Villages, NPCs, mines, levels, proper dungeons and food playing a bigger role have been promised and so I set out to see how it actually holds up.

It begins

The first hurdle I encounter is a lack of a craftbukkit update (it's apparently tricky to code). Never mind, thinks I, I'll just run a vanilla solo map. If I can remember how one of those goes, and cope without a teleport to home function. And so after generating a new world I was thrust into the thick of it. Immediately there's UI changes to note: an XP bar and a food bar (that jiggles now and then which I find to be fairly distracting actually). I spy a cow and after punching some trees to make a sword, I get my psycho on with some leather armour in mind.

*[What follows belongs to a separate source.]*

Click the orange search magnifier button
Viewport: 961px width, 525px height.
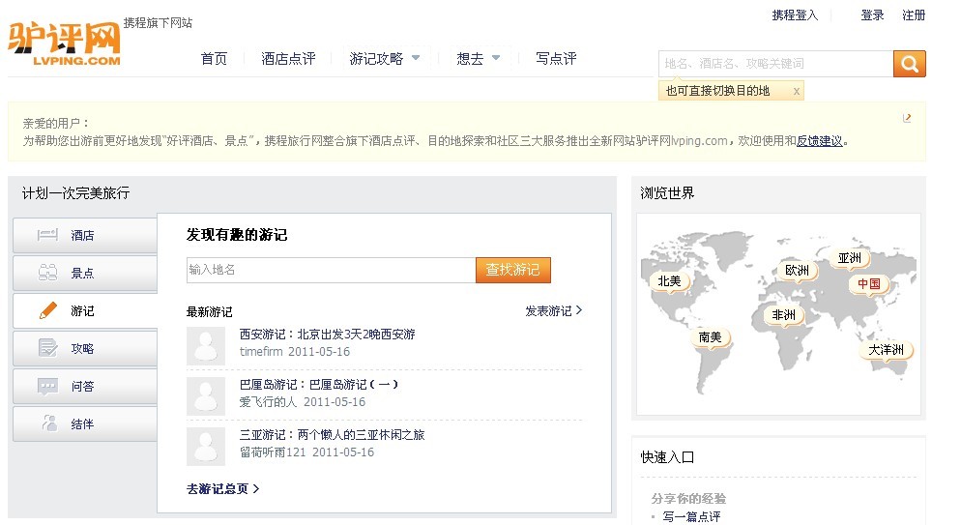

First thing I notice, animals panic and run away when you start to attack. Second thing I notice, sometimes I one-shot them. Critical hits are now here.

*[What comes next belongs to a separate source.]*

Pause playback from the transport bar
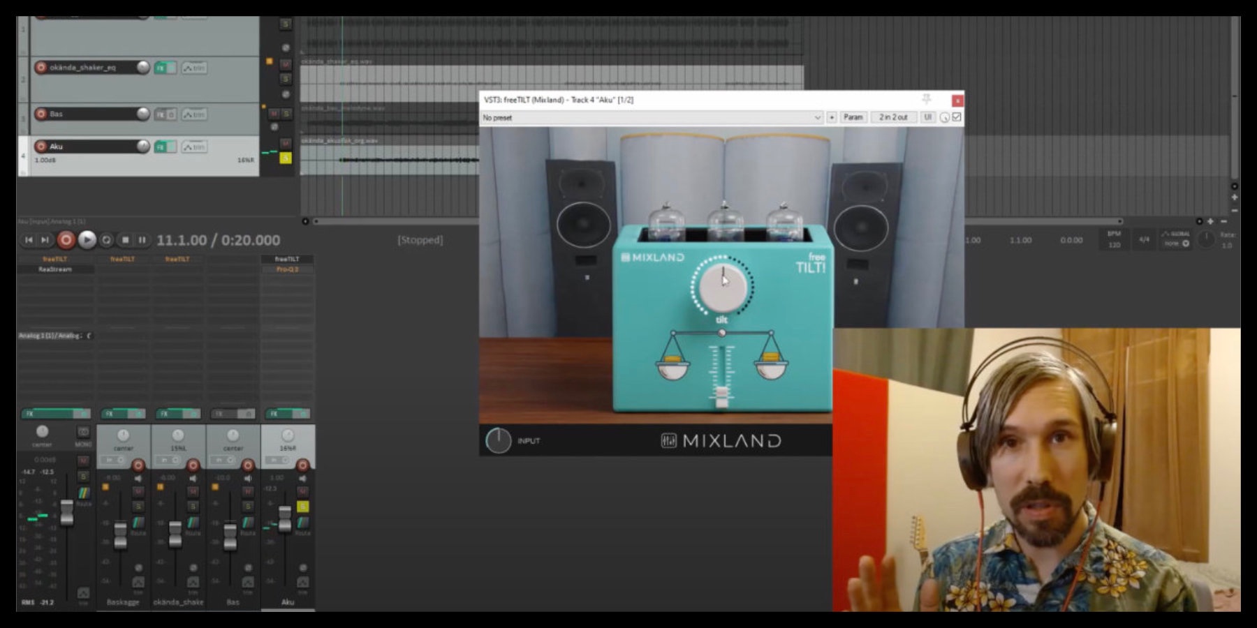 click(142, 240)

Killing animals drops little greenish yellow bead thingers that's actually your XP, and other animals besides pigs drop raw meat too, all of which can be cooked ot increase the food value. Food means your HP regenerates. After killing everything that moves for a bit, I have absolutely no idea what level I am and I can't seem to find anything in the UI that tells me, though I understand that at the moment it's irrelevant.

Time to build a boat and cross the oceans. I also notice that clay is now more readily found in watery areas such as lakes and seas. No more cheating for that brick fireplace! I spy what look like Vines hanging off trees but I suppose I need some shears before I can do anything with them, like leaves. I noticed another little change: water now has little dots of stuff floating in it so it looks like there's actually something there.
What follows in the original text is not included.